Hi all!
First a little background: I have done a de novo transcriptome assembly of marine snail venom duct tissue using HiSeq Illumina reads. I have 289 mil PE reads of 100bp length that I have digitally normalized prior to assembly. I have used Trinity and Velvet Oases as my assemblers, and have done extensive blasting of Trinity assembly to identify putative marine snail toxins and to obtain a high level overview of GO and KEGG terms for the rest of my hits. I am reasonably happy with results thus far, but as always with de novo assembly, am looking for ways to be sure my transcripts are valid, as I have no reference transcriptome.
Now, luckily, I have been able to obtain some 2x300 MiSeq data, approx 20 mil reads, generated from the HiSeq library. So I am asking how I can make best use of these to improve my assembly.
My current strategy is the following.
Do a separate assembly of the MiSeq reads with Trinity and perhaps VO to compare with HiSeq assemblies (side question: when reads get longer should this affect your choice of kmer values for assembler like VO?)
Map MiSeq reads to HiSeq assembly, especially to confirm transcripts I have identified as putative toxins from HiSeq assembly (NB: these are short, disulfide rich peptides, average length of precursor structure 100 AA)
Blast MiSeq raw reads against database of toxins (on the theory that some of these reads are going to be long enough to cover most if not all of some toxin transcripts)

* **Task item**:
Answer these questions using the post about assembling a marine snail venom duct transcriptome.
1. How many paired-end HiSeq reads were there, and how long was each read?
2. Which two assemblers were used?
3. What is the average length of the precursor structure of the putative toxins?

* **Source data**:
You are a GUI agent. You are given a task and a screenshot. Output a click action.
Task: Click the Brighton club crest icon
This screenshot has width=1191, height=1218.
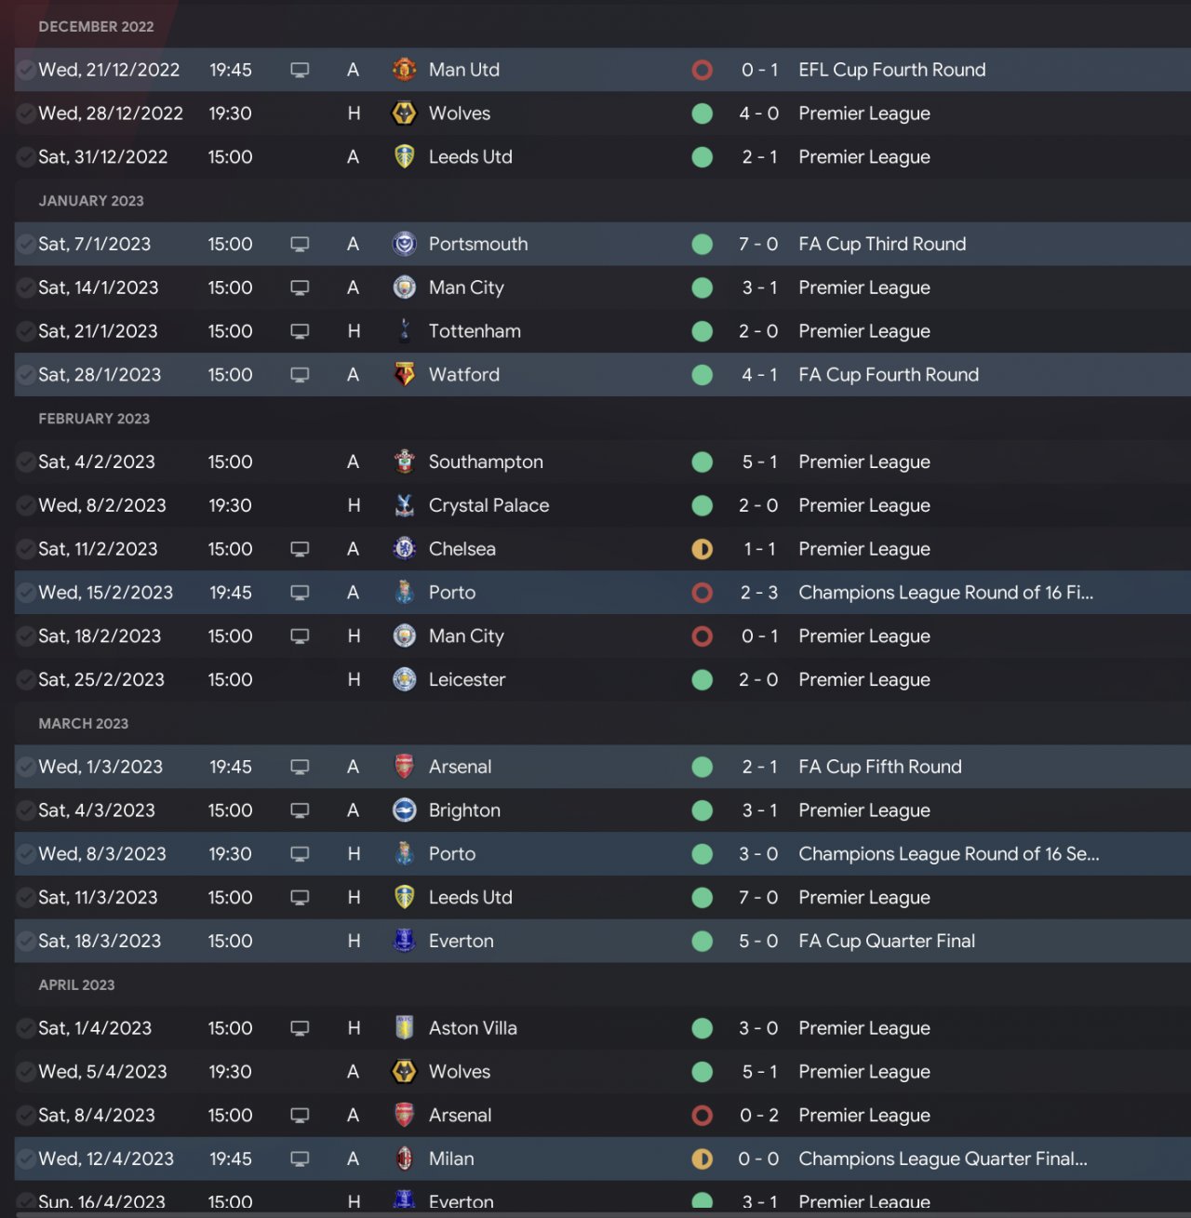404,810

* **Exercise answer**:
1. 289 million reads, each 100bp long.
2. Trinity and Velvet Oases.
3. 100 AA.